今回はその影響と、正しい乳幼児の歯のケア方法についてまとめてみました。
この記事でご紹介すること
1. 「歯が生えそろうまで」の習慣がとても大切
愛知県東海市で小児歯科のクリニックの院長を務める竹内敬輔医師いわく、一般的に3歳までの子どものお口は、よい噛み合わせ、きれいな歯並びに育っていける柔軟性・可能性を持っているそうです。
そのために大切なのは、家で毎日の習慣を積み重ねていくこと。例えば、授乳時の抱っこの仕方や吸わせる角度、離乳食をあげるときのスプーンの角度、食事を急がせないこと、ストローの使いかたなど。
また、正しいお口のケアの方法も重要です。乳歯が生えそろうころは、一般的に虫歯にはなりにくいとされています。ただし、この時期に虫歯ができた場合は、永久歯も虫歯になる可能性が高くなるそうです。
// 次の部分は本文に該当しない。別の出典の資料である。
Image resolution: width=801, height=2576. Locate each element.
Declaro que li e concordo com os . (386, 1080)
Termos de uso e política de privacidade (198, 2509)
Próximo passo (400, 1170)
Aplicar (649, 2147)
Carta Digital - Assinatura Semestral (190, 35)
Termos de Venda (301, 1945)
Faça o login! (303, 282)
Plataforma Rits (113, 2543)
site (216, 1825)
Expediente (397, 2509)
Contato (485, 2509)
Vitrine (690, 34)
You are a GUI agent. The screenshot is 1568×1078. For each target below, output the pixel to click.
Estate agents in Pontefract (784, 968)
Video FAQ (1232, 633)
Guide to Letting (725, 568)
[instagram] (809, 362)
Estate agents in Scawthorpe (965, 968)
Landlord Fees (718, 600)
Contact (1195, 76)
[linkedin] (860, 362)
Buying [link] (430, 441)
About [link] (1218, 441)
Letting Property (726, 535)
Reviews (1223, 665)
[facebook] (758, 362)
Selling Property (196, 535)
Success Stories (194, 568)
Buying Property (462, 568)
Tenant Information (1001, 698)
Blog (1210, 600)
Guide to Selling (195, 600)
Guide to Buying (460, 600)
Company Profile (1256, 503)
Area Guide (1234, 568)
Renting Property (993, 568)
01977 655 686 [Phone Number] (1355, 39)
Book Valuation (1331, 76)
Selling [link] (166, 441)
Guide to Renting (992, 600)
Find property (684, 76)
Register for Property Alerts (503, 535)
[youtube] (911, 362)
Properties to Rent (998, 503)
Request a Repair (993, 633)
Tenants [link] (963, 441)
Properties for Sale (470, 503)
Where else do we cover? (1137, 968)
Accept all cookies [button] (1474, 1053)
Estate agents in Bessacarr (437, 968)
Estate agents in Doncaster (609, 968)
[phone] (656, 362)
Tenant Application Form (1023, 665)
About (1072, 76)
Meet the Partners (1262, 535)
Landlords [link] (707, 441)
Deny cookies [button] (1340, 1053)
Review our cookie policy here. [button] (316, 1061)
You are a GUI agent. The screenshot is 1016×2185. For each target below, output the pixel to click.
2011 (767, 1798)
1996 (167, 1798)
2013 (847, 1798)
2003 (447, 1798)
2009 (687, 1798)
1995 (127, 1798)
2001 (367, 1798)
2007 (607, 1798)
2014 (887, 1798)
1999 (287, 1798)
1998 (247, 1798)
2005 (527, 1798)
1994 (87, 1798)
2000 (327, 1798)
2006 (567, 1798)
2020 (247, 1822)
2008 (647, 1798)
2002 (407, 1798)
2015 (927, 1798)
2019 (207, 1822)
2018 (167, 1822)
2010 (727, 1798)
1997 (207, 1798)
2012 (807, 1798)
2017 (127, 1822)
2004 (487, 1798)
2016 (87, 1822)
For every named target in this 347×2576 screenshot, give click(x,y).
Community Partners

逆を言えば、この時期に正しいケアをすることで、お口に入った虫歯菌が少なくなるということ。少なければ少ないほど将来虫歯になる可能性が低くなるそうなので、この時期にいかに正しい歯のケアをするかが重要になってきます。
2. 乳児期前半(歯みがきの準備期)
歯のないときには歯磨きは必要ない……と思いきや、実は歯磨きの準備はこの時期から始まっています。具体的には以下のような準備が必要。
口の中を触られるのに慣れさせる
歯磨きのためとはいえ、いきなり口の中を触られると赤ちゃんもびっくりするので、最初は手足や顔・口のまわりを愛情たっぷりに触ってあげてください。赤ちゃんが触られることに慣れてきたら指をよく洗って、赤ちゃんの口の中に触れてみてくださいね。徐々に慣れさせていきましょう。
歯磨きをしているところを見せる
赤ちゃんが周囲を見渡したり、周りで起こっていることに興味を示すようになったら、歯磨きをしているところを赤ちゃんに見せてくださいね。ママやパパが毎日楽しそうに歯磨きをするところを見せることで、「歯磨き」=「家族が皆やっている」ということがインプットされ、その後歯ブラシで磨かれることへの抵抗も少なくなるそうです。
3. 乳児期後半~幼児期
いきなり歯ブラシを使うと「歯みがき嫌い」になることが多いそう。まずはガーゼ磨きなどから始め、歯の生えかたを見ながら徐々に歯ブラシに慣れさせるようにすると良いそうです。磨きかたとしては、親の膝の上に子どもを寝かせてみがく「寝かせみがき」が推奨されています。
乳前歯だけのころ
- 下の前歯
むし歯になりにくいところなので、ガーゼや綿棒で歯を拭ってあげると良いそうです。慣れてきたら徐々に歯ブラシで磨いてください。 - 上の前歯
唾液が届きにくいため、しっかり歯磨きをする必要があります。上の前歯4本が生えそろうころには、歯ブラシでのケアも始めましょう。また、上唇の裏側にある上唇小帯を歯ブラシで強く磨くと痛むため、それがきっかけで子どもが「歯みがき嫌い」になる可能性も。上唇小帯の上に指を乗せて、歯ブラシが当たらないように軽い力で細かく動かして磨いてくださいね。
乳臼歯が生えるころ
- 前歯
まず、左手の人差し指を横にして上唇小帯の上に乗せ、唇を持ち上げます。歯ブラシを歯に当て、横に短く震わせるようにして、少しずつ移動させるそうです。前歯の裏側も同じように磨いてくださいね。授乳中の子どもは特に虫歯になりやすい箇所でもあるので、卒乳までは丁寧にしっかりとケアしましょう。下の前歯はむし歯になりにくいので、最後に磨きましょう。 - 奥歯
奥歯はガーゼでは上手く磨けないので、歯ブラシを使いましょう。「第一乳臼歯」と「第二乳臼歯」の間は汚れが詰まりやすいため、糸ようじ(デンタルフロス)も併用すると良いそうです。
磨くタイミングについて
理想としては、毎食後とおやつの後に歯磨きをすると良いですが、育児や家事と忙しい中で時間をとるのは難しいですよね。そこで、就寝前に丁寧に歯磨きをする習慣をつけるのが良いそうです。睡眠時は虫歯に最もなりやすいため、むし歯予防に効果的となります。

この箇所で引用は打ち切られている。